Aggregation of nano-scale structures has become a subject of strong interest because the research will eventually elucidate the fundamental issues on the forces that constitute arrays of particles as well as theories on self-assembly of materials, particularly that of crystalline structures. Equally important is the study of nano-scale colloidal structures for practical applications that describe the mechanisms in photonic crystals, large array systems, switches, micro-fluidic processes and bio-chemical sensing devices. This can, in time, be the future of nano-scale hybrid processing systems and a prelude to photonic computing devices and sensing chips. The actual applications, however, are hampered by the lack of controllability of currently developed structures that are both spatially and temporally inflexible.

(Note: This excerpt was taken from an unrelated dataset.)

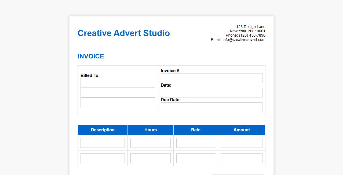The height and width of the screenshot is (175, 343).
Task: Click the second row Amount input
Action: click(x=242, y=158)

In this project, we aim to develop techniques for the formation and dynamic control of nano-scale assembly and manipulation of particles. The techniques will be based on patented and recently demonstrated fully dynamic multiple-beam optical tweezers for the real-time and simultaneous manipulation and control of large arrays of particles. In addition angular alignment and rotation of birefringent particles can be enforced by the use of a patented parallel light polarisation encoding method. The work in this project is performed in close collaboration with international partners at the Risoe Research Center, in Denmark, the University of Durham, UK, and Chalmers University in Sweden. The Technical University of Ilmenau is approaching the microoptical integration of efficient components and systems for optical tweezers.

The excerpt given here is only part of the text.